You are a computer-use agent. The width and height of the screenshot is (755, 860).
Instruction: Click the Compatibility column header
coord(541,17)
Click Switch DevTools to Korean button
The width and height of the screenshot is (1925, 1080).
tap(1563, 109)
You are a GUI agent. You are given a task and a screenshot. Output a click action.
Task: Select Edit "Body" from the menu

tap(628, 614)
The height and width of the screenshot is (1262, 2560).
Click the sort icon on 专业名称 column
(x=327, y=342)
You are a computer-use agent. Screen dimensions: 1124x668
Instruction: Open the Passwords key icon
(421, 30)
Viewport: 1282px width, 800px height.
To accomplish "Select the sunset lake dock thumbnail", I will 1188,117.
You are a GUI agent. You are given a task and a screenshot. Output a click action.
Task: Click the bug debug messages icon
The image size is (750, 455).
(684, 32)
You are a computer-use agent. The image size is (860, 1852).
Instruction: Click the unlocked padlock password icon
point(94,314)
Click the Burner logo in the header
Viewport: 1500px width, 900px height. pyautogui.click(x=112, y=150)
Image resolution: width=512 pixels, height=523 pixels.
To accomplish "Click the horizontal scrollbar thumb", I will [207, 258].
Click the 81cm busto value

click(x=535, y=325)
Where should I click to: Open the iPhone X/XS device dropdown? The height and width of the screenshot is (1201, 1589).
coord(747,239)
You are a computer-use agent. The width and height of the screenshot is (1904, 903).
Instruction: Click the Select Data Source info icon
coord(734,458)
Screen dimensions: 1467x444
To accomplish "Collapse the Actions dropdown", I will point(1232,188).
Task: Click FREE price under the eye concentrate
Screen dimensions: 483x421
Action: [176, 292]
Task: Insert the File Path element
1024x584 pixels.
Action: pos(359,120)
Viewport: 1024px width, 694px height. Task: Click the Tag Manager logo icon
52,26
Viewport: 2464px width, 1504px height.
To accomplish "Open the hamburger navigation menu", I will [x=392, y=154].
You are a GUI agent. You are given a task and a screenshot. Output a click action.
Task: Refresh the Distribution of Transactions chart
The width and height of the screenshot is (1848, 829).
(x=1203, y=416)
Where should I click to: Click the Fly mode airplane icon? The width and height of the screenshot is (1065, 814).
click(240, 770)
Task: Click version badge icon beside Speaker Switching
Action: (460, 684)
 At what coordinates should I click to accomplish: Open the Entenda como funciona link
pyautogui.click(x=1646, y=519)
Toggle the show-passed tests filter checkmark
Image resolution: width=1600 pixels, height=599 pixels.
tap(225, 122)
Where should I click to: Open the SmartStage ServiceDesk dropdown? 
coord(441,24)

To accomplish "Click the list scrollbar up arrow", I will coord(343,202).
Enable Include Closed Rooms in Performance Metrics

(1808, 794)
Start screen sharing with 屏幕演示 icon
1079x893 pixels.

******************************

WORK TO COMPLETE>
Lay out everything in the records above from the line containing "Click Switch DevTools to Korean button" down to the line containing "(x=327, y=342)" as a Markdown table with the columns No. and Entry, skipping blank lines.

FINAL RESULT>
| No. | Entry |
|---|---|
| 1 | Click Switch DevTools to Korean button |
| 2 | The width and height of the screenshot is (1925, 1080). |
| 3 | tap(1563, 109) |
| 4 | You are a GUI agent. You are given a task and a screenshot. Output a click action. |
| 5 | Task: Select Edit "Body" from the menu |
| 6 | tap(628, 614) |
| 7 | The height and width of the screenshot is (1262, 2560). |
| 8 | Click the sort icon on 专业名称 column |
| 9 | (x=327, y=342) |